* [WHAT TO DO]: Reproduce the data exactly.

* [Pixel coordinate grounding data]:
#####

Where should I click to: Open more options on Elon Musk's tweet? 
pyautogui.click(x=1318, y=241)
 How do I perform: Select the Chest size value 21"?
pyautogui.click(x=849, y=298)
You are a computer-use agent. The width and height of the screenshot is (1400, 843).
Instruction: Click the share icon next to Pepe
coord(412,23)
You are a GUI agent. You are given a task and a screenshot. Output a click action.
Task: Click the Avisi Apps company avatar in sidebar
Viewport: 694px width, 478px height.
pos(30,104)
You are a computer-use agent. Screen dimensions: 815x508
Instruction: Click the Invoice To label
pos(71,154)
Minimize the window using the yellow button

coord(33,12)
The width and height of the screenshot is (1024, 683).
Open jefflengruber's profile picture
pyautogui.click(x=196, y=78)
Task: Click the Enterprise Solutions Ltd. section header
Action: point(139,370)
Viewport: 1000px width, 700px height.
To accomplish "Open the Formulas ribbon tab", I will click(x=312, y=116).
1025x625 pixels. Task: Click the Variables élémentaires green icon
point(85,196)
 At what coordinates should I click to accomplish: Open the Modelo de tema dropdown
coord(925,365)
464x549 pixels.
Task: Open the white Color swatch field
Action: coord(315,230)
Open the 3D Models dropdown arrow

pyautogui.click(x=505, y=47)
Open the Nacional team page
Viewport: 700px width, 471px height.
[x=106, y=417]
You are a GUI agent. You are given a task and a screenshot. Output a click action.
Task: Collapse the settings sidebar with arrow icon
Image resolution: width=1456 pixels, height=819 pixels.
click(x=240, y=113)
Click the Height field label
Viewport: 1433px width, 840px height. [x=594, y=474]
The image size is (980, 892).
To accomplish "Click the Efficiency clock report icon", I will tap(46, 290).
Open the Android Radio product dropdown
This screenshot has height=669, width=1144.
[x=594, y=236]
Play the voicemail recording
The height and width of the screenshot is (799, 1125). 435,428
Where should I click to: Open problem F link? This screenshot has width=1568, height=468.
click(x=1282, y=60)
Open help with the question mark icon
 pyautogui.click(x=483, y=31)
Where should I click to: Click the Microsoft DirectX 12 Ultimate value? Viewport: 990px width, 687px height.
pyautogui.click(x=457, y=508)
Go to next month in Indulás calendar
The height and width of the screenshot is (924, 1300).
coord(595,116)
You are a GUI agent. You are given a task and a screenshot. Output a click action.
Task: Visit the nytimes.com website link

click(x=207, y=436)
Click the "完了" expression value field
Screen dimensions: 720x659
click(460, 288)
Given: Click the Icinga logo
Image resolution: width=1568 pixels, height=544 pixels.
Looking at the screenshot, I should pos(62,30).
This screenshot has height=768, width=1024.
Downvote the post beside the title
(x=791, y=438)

#####

* [SOLUTION FOR THIS TASK]:
Where should I click to: Open more options on Elon Musk's tweet? 
pyautogui.click(x=1318, y=241)
 How do I perform: Select the Chest size value 21"?
pyautogui.click(x=849, y=298)
You are a computer-use agent. The width and height of the screenshot is (1400, 843).
Instruction: Click the share icon next to Pepe
coord(412,23)
You are a GUI agent. You are given a task and a screenshot. Output a click action.
Task: Click the Avisi Apps company avatar in sidebar
Viewport: 694px width, 478px height.
pos(30,104)
You are a computer-use agent. Screen dimensions: 815x508
Instruction: Click the Invoice To label
pos(71,154)
Minimize the window using the yellow button

coord(33,12)
The width and height of the screenshot is (1024, 683).
Open jefflengruber's profile picture
pyautogui.click(x=196, y=78)
Task: Click the Enterprise Solutions Ltd. section header
Action: point(139,370)
Viewport: 1000px width, 700px height.
To accomplish "Open the Formulas ribbon tab", I will click(x=312, y=116).
1025x625 pixels. Task: Click the Variables élémentaires green icon
point(85,196)
 At what coordinates should I click to accomplish: Open the Modelo de tema dropdown
coord(925,365)
464x549 pixels.
Task: Open the white Color swatch field
Action: coord(315,230)
Open the 3D Models dropdown arrow

pyautogui.click(x=505, y=47)
Open the Nacional team page
Viewport: 700px width, 471px height.
[x=106, y=417]
You are a GUI agent. You are given a task and a screenshot. Output a click action.
Task: Collapse the settings sidebar with arrow icon
Image resolution: width=1456 pixels, height=819 pixels.
click(x=240, y=113)
Click the Height field label
Viewport: 1433px width, 840px height. [x=594, y=474]
The image size is (980, 892).
To accomplish "Click the Efficiency clock report icon", I will tap(46, 290).
Open the Android Radio product dropdown
This screenshot has height=669, width=1144.
[x=594, y=236]
Play the voicemail recording
The height and width of the screenshot is (799, 1125). 435,428
Where should I click to: Open problem F link? This screenshot has width=1568, height=468.
click(x=1282, y=60)
Open help with the question mark icon
 pyautogui.click(x=483, y=31)
Where should I click to: Click the Microsoft DirectX 12 Ultimate value? Viewport: 990px width, 687px height.
pyautogui.click(x=457, y=508)
Go to next month in Indulás calendar
The height and width of the screenshot is (924, 1300).
coord(595,116)
You are a GUI agent. You are given a task and a screenshot. Output a click action.
Task: Visit the nytimes.com website link

click(x=207, y=436)
Click the "完了" expression value field
Screen dimensions: 720x659
click(460, 288)
Given: Click the Icinga logo
Image resolution: width=1568 pixels, height=544 pixels.
Looking at the screenshot, I should pos(62,30).
This screenshot has height=768, width=1024.
Downvote the post beside the title
(x=791, y=438)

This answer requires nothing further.